本作では、父親から暴力を振るわれ、行きずりの男から冷たくあしらわれるところまでは同じだが、そのあとが違う。「マッチ売りの少女」は寒さの中、売り物のマッチを擦っては幸せの幻影を見て、ひとり孤独に死んでいくが、「マッチ工場の少女」は自分を弄んだ男、冷酷な両親に復讐する。最後には警察に捕まるが、サバサバしたという感じで潔く画面から(ひょっとしてこの世から?)遠ざかっていく。
極端に少ないセリフがこの映画の魅力でもある。
そのかわり、ときおり挿入されるムード歌謡ふうの歌がセリフのかわりをしてくれている。
エンディングの曲の題名が「Kuinka saatoitkaan」。
フィンランドの国民的歌手で「フィンランドのタンゴの王」といわれるオラヴィ・ヴィルタが歌っているが、題名の意味は「よくもまあ」とか「何てことするんですか」で、英訳すると「Oh, What You Do To Me」。
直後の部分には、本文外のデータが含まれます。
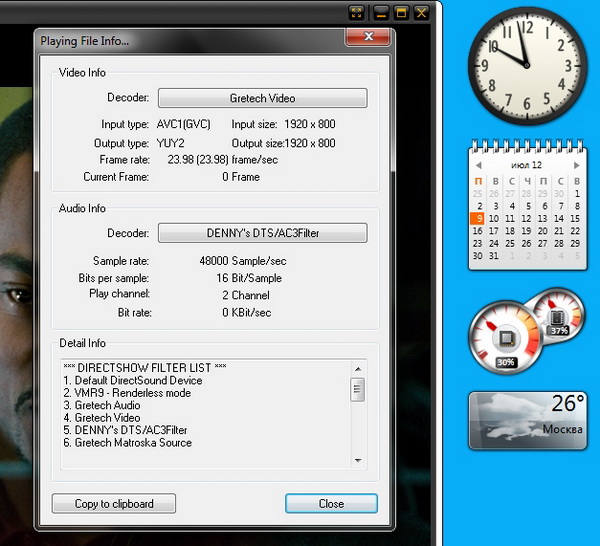Click the июл 12 month header in calendar

tap(528, 165)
まさしく本作にピッタリの曲で、主人公の気持ちを代弁してくれている。
恋の思い出は 今はもう重荷
君の凍った眼と 冷笑が凍らせた
愛の花も もう 輝きはしない
ひどい人 愛の夢を壊して踏みにじる
愛の花も もう 咲きはしない
ああ ひどい人だ! 愛の夢を踏み殺す
「労働者三部作」の第3作は1990年につくられているが、それから30年あまりがたって、アキ・カウリスマキは新作「枯れ葉」にどんな思いを込めたのだろうか?